| Records for this task |
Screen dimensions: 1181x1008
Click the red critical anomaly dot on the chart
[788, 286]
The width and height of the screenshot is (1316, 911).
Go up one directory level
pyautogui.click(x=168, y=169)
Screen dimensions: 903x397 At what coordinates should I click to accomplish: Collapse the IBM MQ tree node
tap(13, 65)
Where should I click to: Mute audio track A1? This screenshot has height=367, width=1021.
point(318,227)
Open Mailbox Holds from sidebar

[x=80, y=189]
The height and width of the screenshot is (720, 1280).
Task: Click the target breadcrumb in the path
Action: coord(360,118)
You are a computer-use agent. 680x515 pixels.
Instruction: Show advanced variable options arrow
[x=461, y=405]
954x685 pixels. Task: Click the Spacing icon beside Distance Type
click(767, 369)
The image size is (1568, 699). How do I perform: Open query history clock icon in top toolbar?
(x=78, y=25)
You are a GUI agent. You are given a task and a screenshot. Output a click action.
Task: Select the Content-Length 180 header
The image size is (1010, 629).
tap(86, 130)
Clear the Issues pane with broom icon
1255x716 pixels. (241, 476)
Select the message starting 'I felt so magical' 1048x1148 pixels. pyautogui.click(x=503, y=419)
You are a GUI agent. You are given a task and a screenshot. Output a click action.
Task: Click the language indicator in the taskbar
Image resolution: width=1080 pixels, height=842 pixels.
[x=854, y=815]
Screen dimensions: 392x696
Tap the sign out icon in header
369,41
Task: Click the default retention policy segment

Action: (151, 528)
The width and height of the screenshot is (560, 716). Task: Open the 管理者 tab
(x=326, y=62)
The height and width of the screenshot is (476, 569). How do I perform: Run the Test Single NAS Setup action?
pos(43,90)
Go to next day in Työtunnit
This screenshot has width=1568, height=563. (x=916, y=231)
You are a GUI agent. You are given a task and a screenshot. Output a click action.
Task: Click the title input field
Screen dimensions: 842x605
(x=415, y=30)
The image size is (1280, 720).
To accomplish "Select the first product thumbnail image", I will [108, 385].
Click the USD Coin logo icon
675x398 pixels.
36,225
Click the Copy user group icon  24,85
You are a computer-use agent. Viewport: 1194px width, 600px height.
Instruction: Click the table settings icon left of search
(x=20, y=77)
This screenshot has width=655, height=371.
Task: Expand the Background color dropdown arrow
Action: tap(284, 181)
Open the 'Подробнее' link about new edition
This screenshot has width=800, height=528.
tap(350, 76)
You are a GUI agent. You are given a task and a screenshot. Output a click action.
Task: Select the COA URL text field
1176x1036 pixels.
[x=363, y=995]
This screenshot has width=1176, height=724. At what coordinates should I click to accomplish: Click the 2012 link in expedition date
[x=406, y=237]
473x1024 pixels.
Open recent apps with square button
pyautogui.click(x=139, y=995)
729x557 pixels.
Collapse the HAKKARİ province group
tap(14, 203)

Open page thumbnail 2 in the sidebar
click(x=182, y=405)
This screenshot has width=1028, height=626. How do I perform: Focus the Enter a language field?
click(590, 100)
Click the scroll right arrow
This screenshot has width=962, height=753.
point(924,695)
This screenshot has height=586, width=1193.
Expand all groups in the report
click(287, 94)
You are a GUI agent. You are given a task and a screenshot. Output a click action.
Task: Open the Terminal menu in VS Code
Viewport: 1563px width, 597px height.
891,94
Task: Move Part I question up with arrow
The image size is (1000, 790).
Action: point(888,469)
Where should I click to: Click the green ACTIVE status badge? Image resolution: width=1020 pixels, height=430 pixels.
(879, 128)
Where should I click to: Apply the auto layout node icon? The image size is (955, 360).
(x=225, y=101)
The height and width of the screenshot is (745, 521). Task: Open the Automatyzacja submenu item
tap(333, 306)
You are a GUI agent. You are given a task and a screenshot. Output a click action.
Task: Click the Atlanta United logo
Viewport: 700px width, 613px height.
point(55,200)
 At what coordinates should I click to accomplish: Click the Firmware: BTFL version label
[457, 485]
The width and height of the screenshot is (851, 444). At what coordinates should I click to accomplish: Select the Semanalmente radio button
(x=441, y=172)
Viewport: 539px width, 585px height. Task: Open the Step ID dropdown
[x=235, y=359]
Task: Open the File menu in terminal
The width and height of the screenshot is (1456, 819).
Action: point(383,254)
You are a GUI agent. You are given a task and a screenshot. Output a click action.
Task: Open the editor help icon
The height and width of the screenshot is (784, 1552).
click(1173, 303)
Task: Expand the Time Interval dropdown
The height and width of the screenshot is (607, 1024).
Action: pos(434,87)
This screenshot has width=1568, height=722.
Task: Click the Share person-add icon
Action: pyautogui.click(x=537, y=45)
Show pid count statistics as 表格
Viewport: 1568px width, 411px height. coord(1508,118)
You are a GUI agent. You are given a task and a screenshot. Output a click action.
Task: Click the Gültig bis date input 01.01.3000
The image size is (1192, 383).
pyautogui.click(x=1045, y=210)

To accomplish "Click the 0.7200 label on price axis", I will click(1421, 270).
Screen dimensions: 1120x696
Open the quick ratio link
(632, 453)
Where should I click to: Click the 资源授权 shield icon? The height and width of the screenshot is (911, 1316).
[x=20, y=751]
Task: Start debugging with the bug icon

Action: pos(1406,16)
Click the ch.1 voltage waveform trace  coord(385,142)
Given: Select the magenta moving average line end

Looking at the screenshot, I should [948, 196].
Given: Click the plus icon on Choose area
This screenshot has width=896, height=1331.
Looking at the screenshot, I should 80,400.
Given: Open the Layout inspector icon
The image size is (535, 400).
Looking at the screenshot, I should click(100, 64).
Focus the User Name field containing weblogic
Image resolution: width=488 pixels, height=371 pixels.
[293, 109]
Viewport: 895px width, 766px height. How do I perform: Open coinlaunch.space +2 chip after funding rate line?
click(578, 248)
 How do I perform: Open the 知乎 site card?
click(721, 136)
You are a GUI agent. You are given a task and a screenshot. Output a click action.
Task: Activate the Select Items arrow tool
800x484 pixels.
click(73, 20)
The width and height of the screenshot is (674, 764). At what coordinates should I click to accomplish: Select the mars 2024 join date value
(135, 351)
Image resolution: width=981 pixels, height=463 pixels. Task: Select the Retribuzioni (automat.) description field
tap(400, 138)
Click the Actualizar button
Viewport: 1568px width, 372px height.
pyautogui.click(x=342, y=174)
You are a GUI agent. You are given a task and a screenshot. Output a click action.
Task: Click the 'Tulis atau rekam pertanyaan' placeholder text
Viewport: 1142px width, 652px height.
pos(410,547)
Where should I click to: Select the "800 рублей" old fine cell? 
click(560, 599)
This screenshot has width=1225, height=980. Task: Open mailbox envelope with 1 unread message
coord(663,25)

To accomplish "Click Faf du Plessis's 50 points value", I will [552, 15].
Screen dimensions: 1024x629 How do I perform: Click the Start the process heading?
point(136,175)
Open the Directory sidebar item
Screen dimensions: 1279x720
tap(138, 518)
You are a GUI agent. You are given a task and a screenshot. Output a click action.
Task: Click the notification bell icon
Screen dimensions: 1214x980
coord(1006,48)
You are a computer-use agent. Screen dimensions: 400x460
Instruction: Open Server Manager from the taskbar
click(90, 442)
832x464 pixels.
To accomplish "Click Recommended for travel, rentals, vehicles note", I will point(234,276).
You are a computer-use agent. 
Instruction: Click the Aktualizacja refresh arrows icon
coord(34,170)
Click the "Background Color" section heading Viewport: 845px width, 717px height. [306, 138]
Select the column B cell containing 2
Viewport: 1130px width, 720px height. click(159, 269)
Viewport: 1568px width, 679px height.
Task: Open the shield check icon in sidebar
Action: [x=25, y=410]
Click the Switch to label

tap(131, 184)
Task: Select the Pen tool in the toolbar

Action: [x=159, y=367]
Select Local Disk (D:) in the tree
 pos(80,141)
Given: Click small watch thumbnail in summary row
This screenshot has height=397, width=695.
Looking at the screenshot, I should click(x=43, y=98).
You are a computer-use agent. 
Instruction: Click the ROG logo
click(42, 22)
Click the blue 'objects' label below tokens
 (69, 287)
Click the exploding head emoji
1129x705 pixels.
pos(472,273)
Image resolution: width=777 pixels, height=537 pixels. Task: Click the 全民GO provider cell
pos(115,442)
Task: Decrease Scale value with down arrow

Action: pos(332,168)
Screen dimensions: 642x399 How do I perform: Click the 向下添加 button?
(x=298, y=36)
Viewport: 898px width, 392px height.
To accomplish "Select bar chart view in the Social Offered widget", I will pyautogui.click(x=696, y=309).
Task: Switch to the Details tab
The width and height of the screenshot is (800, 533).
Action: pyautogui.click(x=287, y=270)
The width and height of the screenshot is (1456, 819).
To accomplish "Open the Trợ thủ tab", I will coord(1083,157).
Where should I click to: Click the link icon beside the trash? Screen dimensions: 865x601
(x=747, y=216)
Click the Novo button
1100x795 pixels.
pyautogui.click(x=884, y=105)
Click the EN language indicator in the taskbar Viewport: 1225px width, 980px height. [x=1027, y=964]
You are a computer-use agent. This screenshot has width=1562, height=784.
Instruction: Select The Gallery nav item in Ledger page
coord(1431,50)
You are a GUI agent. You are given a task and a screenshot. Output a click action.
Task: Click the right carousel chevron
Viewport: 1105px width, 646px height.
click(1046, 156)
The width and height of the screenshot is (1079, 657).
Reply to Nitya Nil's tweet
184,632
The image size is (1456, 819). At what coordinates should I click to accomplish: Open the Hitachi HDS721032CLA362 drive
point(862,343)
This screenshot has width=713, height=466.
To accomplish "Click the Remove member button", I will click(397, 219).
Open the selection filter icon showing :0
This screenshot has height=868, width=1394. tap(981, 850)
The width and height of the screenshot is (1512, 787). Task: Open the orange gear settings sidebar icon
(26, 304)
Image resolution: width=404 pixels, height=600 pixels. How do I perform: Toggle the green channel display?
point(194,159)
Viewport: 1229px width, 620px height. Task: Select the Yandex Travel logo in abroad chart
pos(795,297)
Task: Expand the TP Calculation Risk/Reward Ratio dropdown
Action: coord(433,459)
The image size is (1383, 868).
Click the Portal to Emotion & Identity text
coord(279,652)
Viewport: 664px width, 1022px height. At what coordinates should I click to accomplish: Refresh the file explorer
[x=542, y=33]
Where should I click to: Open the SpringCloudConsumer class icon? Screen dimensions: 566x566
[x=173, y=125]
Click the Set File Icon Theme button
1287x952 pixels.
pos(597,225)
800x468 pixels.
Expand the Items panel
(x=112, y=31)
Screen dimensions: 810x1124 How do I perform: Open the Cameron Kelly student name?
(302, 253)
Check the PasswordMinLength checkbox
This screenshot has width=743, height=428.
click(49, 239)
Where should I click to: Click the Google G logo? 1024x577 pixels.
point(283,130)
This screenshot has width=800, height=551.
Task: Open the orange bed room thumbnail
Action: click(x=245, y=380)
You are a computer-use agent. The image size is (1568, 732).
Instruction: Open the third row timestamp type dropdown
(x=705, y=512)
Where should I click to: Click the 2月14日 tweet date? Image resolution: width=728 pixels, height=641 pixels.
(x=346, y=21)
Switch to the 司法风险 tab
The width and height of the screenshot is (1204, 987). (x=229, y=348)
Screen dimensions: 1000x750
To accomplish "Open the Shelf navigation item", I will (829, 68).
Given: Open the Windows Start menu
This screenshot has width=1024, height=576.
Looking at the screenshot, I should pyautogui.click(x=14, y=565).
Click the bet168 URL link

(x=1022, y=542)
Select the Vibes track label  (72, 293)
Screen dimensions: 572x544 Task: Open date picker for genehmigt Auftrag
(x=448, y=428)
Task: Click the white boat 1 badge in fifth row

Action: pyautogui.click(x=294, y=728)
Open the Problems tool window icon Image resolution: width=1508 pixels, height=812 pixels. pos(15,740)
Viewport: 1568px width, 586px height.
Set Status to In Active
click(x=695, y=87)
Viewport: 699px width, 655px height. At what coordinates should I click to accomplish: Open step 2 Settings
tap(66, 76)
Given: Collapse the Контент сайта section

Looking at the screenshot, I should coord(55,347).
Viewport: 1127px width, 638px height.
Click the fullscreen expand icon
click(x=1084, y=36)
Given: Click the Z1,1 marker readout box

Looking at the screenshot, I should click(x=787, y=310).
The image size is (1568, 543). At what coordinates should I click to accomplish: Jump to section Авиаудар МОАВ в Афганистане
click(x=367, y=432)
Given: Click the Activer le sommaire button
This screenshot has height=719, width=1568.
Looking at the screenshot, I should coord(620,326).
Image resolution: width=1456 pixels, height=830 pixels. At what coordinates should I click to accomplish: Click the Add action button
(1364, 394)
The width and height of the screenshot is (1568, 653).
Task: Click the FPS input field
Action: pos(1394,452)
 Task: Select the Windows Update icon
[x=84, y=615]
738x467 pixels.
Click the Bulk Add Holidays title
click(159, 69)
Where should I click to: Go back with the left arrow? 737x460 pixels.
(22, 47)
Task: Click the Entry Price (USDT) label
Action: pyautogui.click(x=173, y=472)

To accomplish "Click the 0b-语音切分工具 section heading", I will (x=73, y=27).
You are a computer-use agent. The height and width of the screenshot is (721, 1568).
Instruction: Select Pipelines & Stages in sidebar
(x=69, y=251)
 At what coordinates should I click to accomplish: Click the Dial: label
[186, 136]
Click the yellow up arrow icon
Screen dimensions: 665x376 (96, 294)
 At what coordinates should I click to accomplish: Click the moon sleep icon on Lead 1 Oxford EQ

| About this exercise |
Within the records above, count the lines that contain "indicator" and give the number with nothing added.

| Your solution |
2